Landscape III, the first work, is a violin concerto in one movement (indeed, all of the concertos presented here are in single movement form). Its dedicatee, Irvine Arditti, plays it here with his usual strength and sureness of touch, joined by the Deutsches Symphonie-Orchester Berlin. There is a striking simplicity to the static onward march of the music, which seems to float along unconcerned with going in any direction in particular. The material in particular is defined by long drawn out tones with the support of an open string, sometimes articulating double-stopped semitones. The intervals favoured are the familiar 'European avant-garde' ones, minor seconds and tritones featuring heavily. The orchestra is used with restraint and deployed mainly for colour, with long brass chords and ritualistic percussion. As the title suggests, there is a quasi-impressionistic feeling with the music; albeit not one lying in Debussy-esque ninths, but one instead couched in a dark atonal language that occasionally brings to mind Scelsi, and which is evocative rather than declamatory.

That atonal language, however, results in the music coming across overall at times a little flat. It is native to atonality to be static; and without a harmonic centre of orientation to distinguish the different areas of the music, a sense of monotony doesn't take long to set in. Since changes in timbre and dynamic are not the aim of Hosokawa, it would seem difficult for him to sustain interest over the length of an extended form; and the concertos here are all relatively brief, ranging from fourteen to eighteen minutes. Their common soundworld doesn't require any further extention, and nor does it suggest it could support it.

Hosokawa's first composition for solo instrument and orchestra was the flute concerto Per-Sonare. This work approaches closer to gagaku by way of the wind soloist: the Japanese shakuhachi, used in gagaku, inspired the flute writing here, which features breathy tones and rasps, fluttertonguing, singing through the instrument, multiphonics and other non-note-based methods of articulation. The orchestra (here the SWR Sinfonieorchester Baden-Baden und Freiburg) has for the most part receded even further into the background from the previous track, the score calling for two groups deployed spacially to the extreme right and extreme left behind the audience. Again the music is for the most part static and motionless, sitting on tremors of dynamics that rumble across the orchestra. Glissandi on the flute are reflected in the strings and other orchestral sections, which function as echoes of the sounded material emanating from it. Gunhild Ott's performance on flute is vigorous and feral.

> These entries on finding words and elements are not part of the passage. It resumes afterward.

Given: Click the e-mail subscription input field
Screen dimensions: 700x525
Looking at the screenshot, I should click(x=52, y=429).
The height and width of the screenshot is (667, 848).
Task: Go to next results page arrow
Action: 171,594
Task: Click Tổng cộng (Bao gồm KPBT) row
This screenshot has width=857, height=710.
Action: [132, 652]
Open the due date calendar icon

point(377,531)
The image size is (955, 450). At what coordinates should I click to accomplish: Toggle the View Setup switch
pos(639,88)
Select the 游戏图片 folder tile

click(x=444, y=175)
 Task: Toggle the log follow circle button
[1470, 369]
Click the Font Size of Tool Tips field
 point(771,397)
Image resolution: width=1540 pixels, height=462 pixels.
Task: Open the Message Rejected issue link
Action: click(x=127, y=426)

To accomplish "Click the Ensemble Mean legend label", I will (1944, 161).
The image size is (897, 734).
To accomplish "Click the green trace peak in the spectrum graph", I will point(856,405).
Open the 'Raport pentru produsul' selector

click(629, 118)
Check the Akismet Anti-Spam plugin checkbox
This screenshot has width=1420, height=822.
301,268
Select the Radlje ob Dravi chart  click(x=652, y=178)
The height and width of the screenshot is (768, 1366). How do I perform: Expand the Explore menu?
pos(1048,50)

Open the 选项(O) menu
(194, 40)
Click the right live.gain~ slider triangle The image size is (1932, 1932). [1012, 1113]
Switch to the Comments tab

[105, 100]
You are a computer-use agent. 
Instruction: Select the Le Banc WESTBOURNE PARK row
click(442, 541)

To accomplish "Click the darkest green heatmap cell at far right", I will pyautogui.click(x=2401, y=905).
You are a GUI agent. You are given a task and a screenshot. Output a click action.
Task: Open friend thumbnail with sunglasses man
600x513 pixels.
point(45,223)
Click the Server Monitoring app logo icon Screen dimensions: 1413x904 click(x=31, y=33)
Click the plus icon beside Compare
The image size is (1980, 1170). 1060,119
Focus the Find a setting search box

Rounding things off is the most recent work on the disc, Ans Meer, a piano concerto that is a reworking of Hosokawa's previous saxophone concerto. Performed by Bernhard Wambach along with the NDR Radiophilharmonie, the same ambience immediately prevails from the outset, mysterious, steady and dark, with the soloist's discourse altered to suit the character of the piano.

This monotony of material can make the recording overall feel dull if you aren't in the right mood for it, or are seeking virtuosic displays and contrasts of tempi and dynamics from these concertos. But as mentioned earlier, there is another viewpoint from which these works stand apart from the European tradition. In that sense they are as much ceremonial and ambient in character, stemming from a context other than that of the concert hall, and suggesting quite a lot to the imagination by way of subtle shading within a purposely-restricted palette. The works continuously run over the same ground, sifting up different things each time. 'Music has to be noble', Hosokawa is quoted as saying in the booklet, an opinion that points towards the 'sovereignty' of the work of art: something separate from human concerns, something that approaches by way of each work and through its course, but which is itself never made manifest.